A pretensão se baseia em título de crédito que não mais ostenta características cambiais. Tanto que a nota promissória não foi usada para fundamentar execução, mas ação monitória, vez que não pode ser considerada título cambial.
É documento que expressa a dívida com os respectivos encargos, não tendo caráter da abstração. Está desnaturada como instrumento particular de dívida líquida.
Aplica-se o § 5º, inciso I, do art. 206, segundo o qual, a pretensão de cobrança de dívidas líquidas constantes de instrumento público ou particular prescreve em cinco anos.
     Nesse sentido apresento  a jurisprudência reiterada do TJDFT. Vejamos:
Registro do Acórdão Número : 500357
Data de Julgamento : 27/04/2011
Órgão Julgador : 6ª Turma Cível
Relator : JAIR SOARES
Disponibilização no DJ-e: 05/05/2011 Pág. : 320 Descrição: Veja como funciona as data de divulgação/disponibilização do tribunal.
Ementa
AÇÃO MONITÓRIA. NOTA PROMISSÓRIA PRESCRITA. PRAZO PRESCRICIONAL.

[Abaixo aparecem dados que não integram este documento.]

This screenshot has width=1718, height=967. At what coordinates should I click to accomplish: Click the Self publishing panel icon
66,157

É DE CINCO ANOS O PRAZO PRESCRICIONAL DA AÇÃO MONITÓRIA COM BASE EM NOTA PROMISSÓRIA PRESCRITA (ART. 206, § 5º, INCISO I, DO CC). APELAÇÃO PROVIDA.


Decisão
DEU-SE PROVIMENTO. UNÂNIME
Indexação
SUCESSIVO AO
488509

EXTINÇÃO DO PROCESSO COM RESOLUÇÃO DE MÉRITO, AÇÃO MONITÓRIA, CONTRATO, CONFISSÃO DE DÍVIDA, PRESCRIÇÃO, DE OFÍCIO, OBSERVÂNCIA, PRAZO, CINCO ANOS, PREVISÃO, CPC, CC.
Ramo do Direito
DIREITO CIVIL
DIREITO PROCESSUAL CIVIL
Resultado sem Formatação
AÇÃO MONITÓRIA. NOTA PROMISSÓRIA PRESCRITA. PRAZO PRESCRICIONAL.
É de cinco anos o prazo prescricional da ação monitória com base em nota promissória prescrita (art. 206, § 5º, inciso I, do CC). Apelação provida.
(Acórdão n. 500357, 20080110642656APC, Relator JAIR SOARES, 6ª Turma Cível, julgado em 27/04/2011, DJ 05/05/2011 p. 320)

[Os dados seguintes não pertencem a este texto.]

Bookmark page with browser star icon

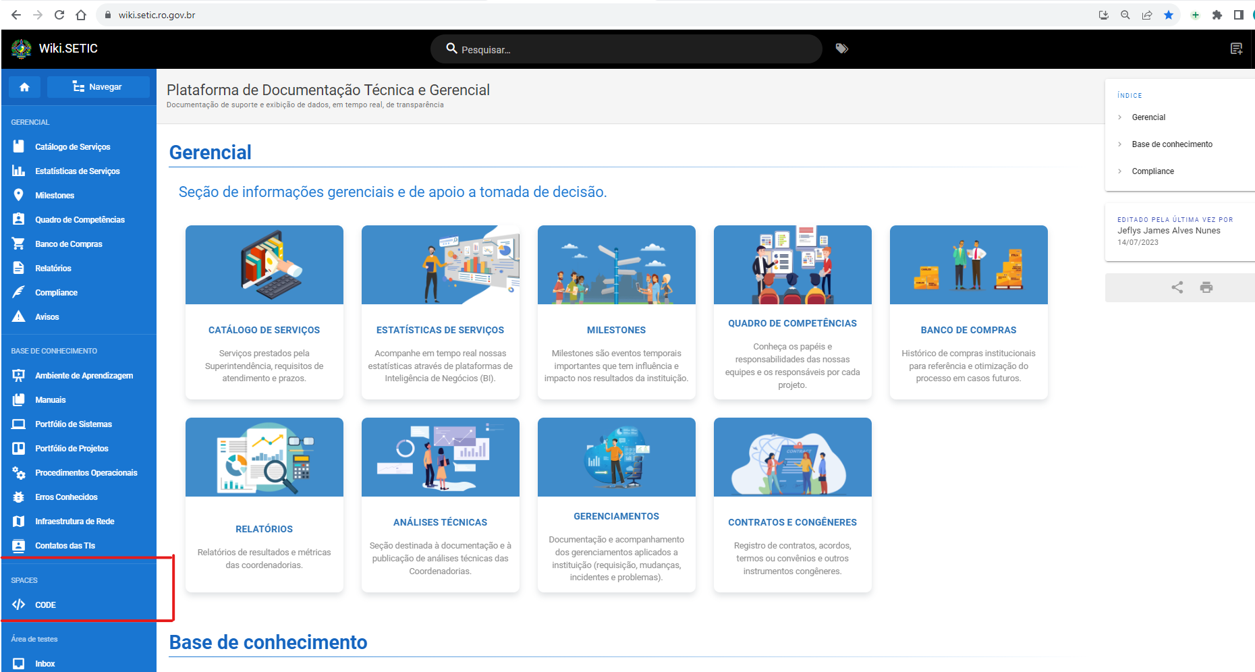pos(1169,15)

 “APELAÇÃO CÍVEL. AÇÃO MONITÓRIA. NOTAS PROMISSÓRIAS PRESCRITAS. PRAZO PRESCRICIONAL DA AÇÃO. DÍVIDA LÍQUIDA (ART. 206, § 5º, CC). PRESCRIÇÃO OPERADA. MANUTENÇÃO DA SENTENÇA. - O crédito encartado em notas promissórias, ainda que prescritas, constitui dívida líquida, mas não exequível, constante de instrumento particular. - O prazo para o ajuizamento de ação monitória baseada em nota promissória prescrita é de 5 (cinco) anos, consoante disposição contida no art. 206, §5º, do Código Civil.
- Recurso improvido. Unânime.” (20091210002310APC, Relator OTÁVIO AUGUSTO, 6ª Turma Cível, julgado em 19/08/2009, DJ 02/09/2009 p. 100) (sem grifo no original;

“CIVIL E PROCESSUAL CIVIL. AÇÃO MONITÓRIA. CHEQUES PRESCRITOS. PRAZO PRESCRICIONAL. ARTIGO 206, § 5º, INCISO I, DO CÓDIGO CIVIL DE 2002. AÇÃO AJUIZADA A TEMPO. DEMORA NA CITAÇÃO. INEXISTÊNCIA DE INÉRCIA OU MÁ-FÉ DA AUTORA. PRESCRIÇÃO. INOCORRÊNCIA. 1. Consoante orientação jurisprudencial do Superior Tribunal de Justiça, a ação monitória fundada em cheque prescrito subordina-se ao prazo prescricional de 05 (cinco) anos previsto no artigo 206, § 5.º, inciso I, do Código Civil. 2. Na hipótese dos autos, considerando que o negócio jurídico que rendeu a emissão dos cheques objeto da ação monitória deu-se no dia 21.5.2001 - antes, pois, da entrada em vigor do Código Civil de 2002, mas sem o transcurso de mais da metade do prazo prescricional de 20 (vinte) anos previsto no Código Civil de 1916 para as ações de caráter pessoal -, aplica-se o prazo prescricional de 05 (cinco) anos previsto na nova lei, contado do dia 11.1.2003, data da entrada em vigor do Código Civil de 2002. Destarte, ajuizada a ação no dia 19.5.2005, não há se falar em inércia da credora, tampouco em prescrição, já que isso significaria penalizar quem exerceu a sua pretensão no momento oportuno e quem, frise-se, não deu causa à demora da citação da Ré. 3. Ajuizada a ação no prazo fixado para o seu exercício, a demora na efetivação da citação, desde que não imputada ao autor, não pode apená-lo com a prescrição. 4. Recurso de apelação a que se nega provimento.” (20050710101107APC, Relator FLAVIO ROSTIROLA, 1ª Turma Cível, julgado em 23/06/2010, DJ 06/07/2010 p. 53) (sem grifo no original).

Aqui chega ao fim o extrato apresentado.